Data in this exercise →
+ + + + + + +

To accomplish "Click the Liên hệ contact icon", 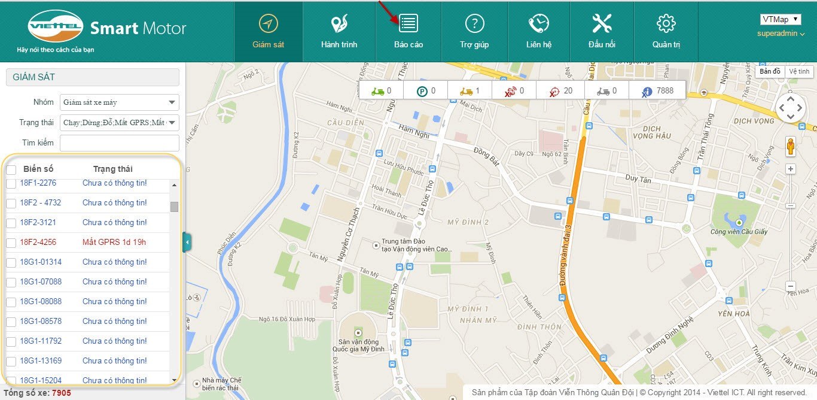I will pos(538,24).
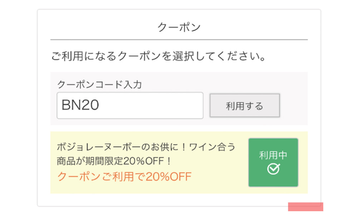Click the checkmark icon inside 利用中 button
Viewport: 358px width, 218px height.
273,169
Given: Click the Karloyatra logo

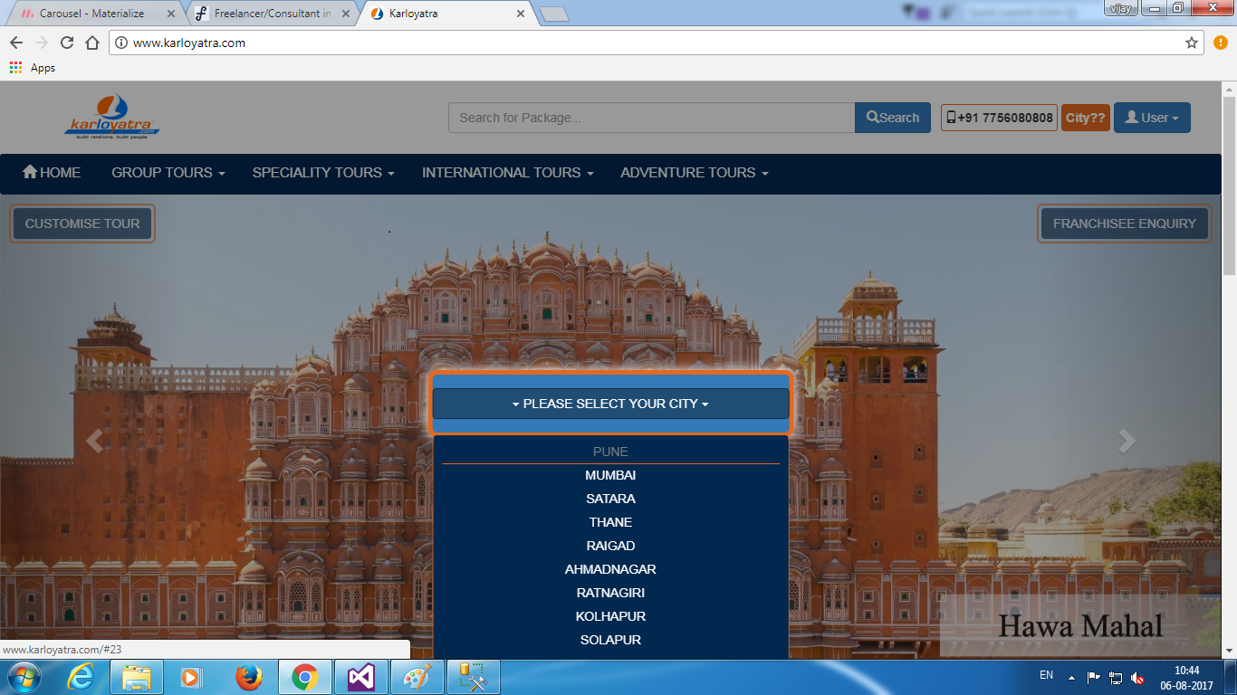Looking at the screenshot, I should [113, 117].
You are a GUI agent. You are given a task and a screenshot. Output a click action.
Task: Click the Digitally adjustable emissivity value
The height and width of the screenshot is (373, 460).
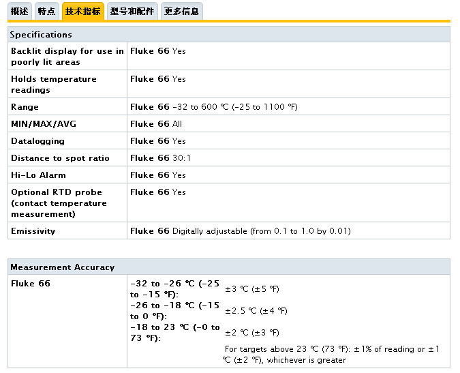click(x=261, y=231)
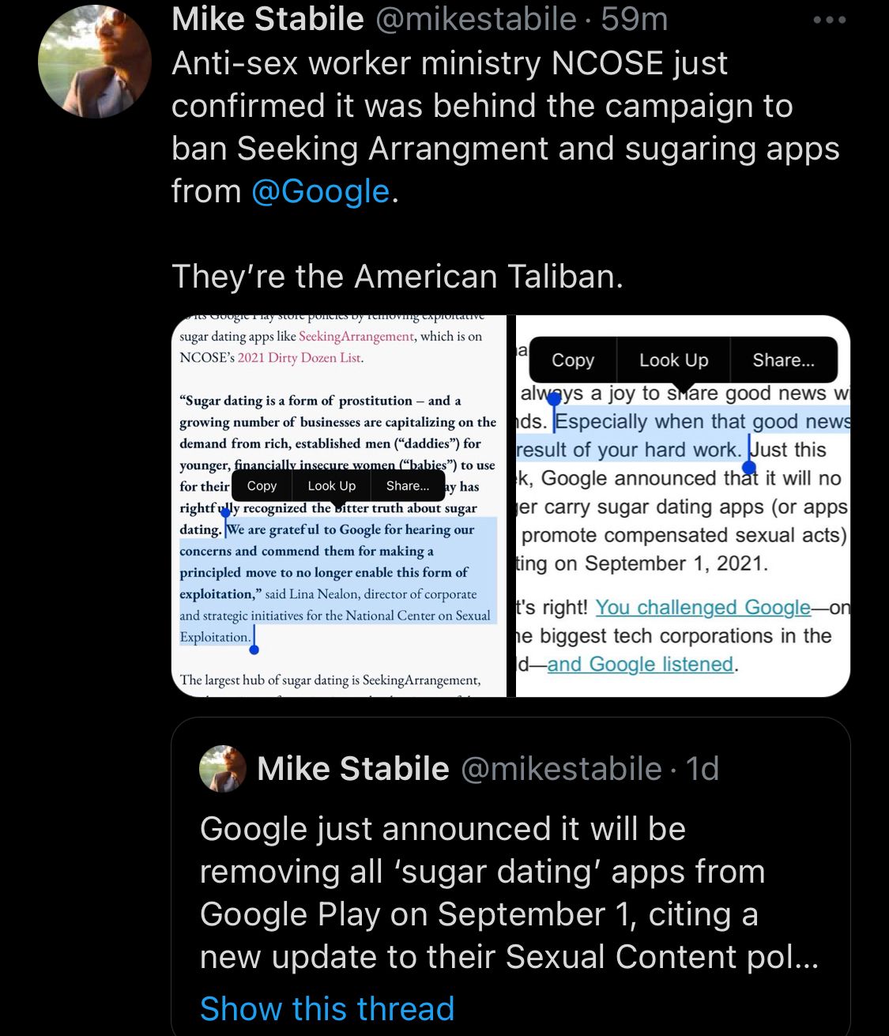Click the @mikestabile handle in quoted tweet

click(x=560, y=768)
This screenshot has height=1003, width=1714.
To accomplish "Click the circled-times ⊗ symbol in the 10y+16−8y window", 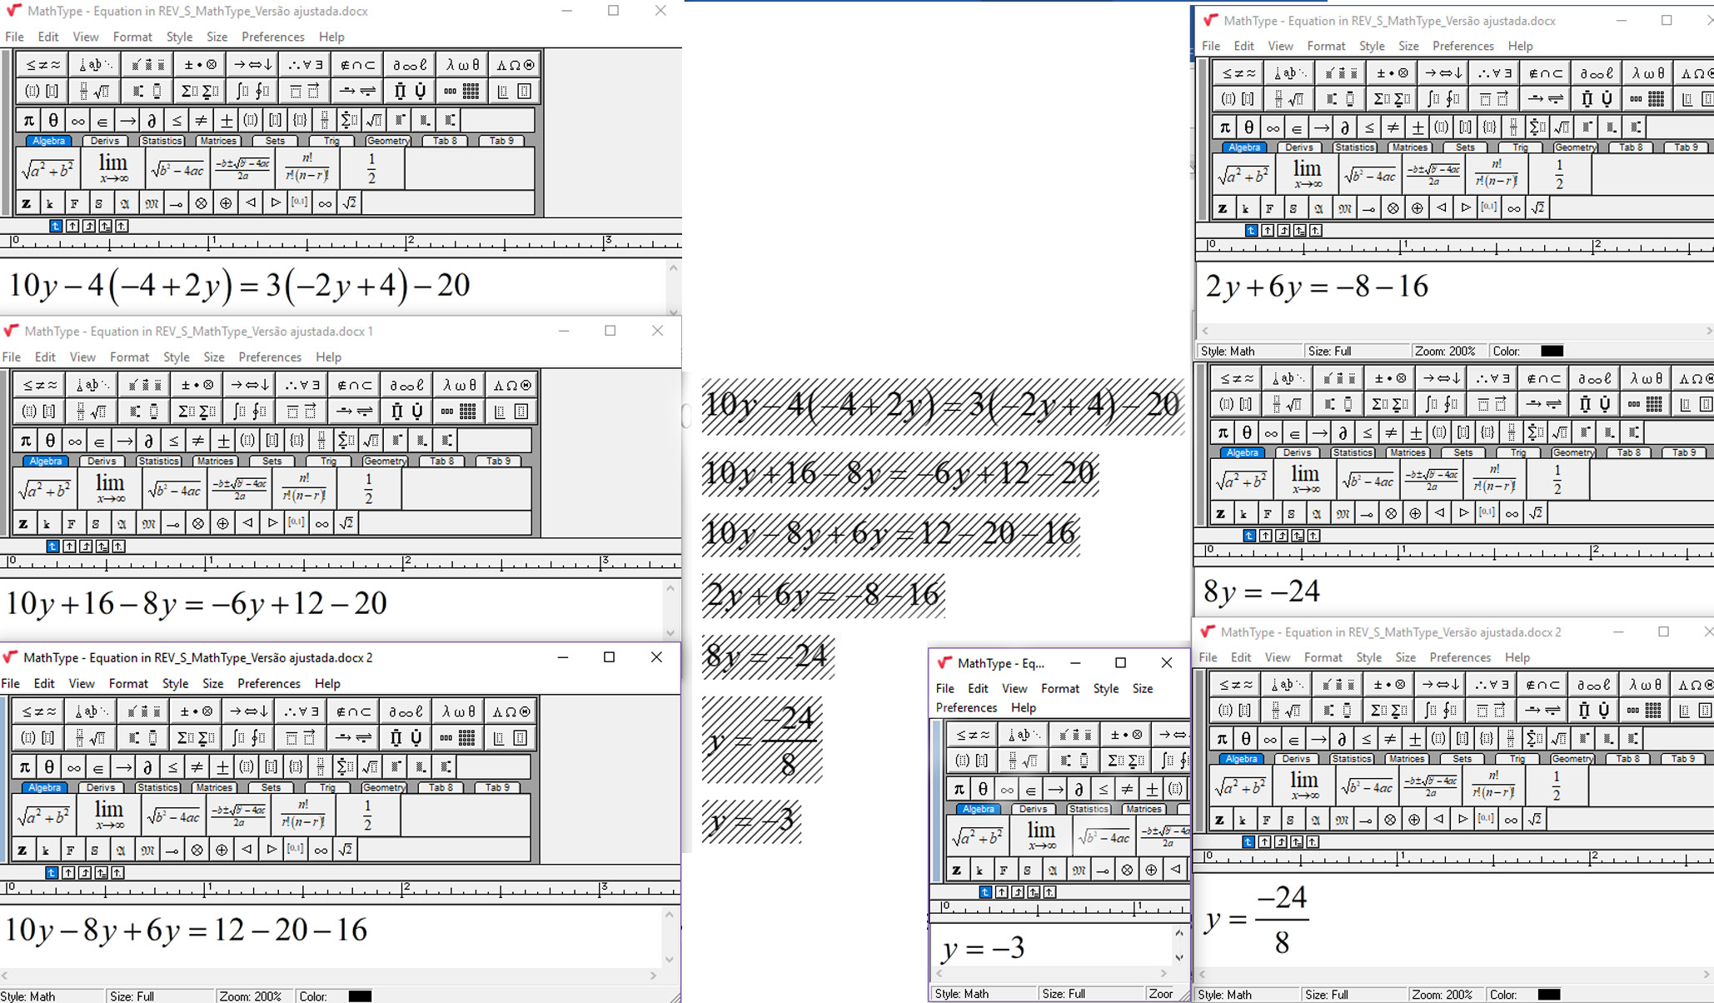I will [197, 523].
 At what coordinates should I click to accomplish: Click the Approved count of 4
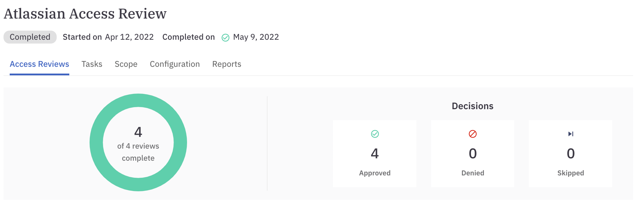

+ + + + + + +

Your task → Rewrite the stretch from "Given: Click the Karloyatra logo" through "click(x=560, y=768)" with "emissivity" changed to "reflectivity" and nothing else altered. Leave out the pictures.

Solution to the exercise →
Given: Click the Karloyatra logo

Looking at the screenshot, I should [113, 117].
You are a GUI agent. You are given a task and a screenshot. Output a click action.
Task: Click the Digitally adjustable reflectivity value
The height and width of the screenshot is (373, 460).
click(x=261, y=231)
Click the @mikestabile handle in quoted tweet

click(x=560, y=768)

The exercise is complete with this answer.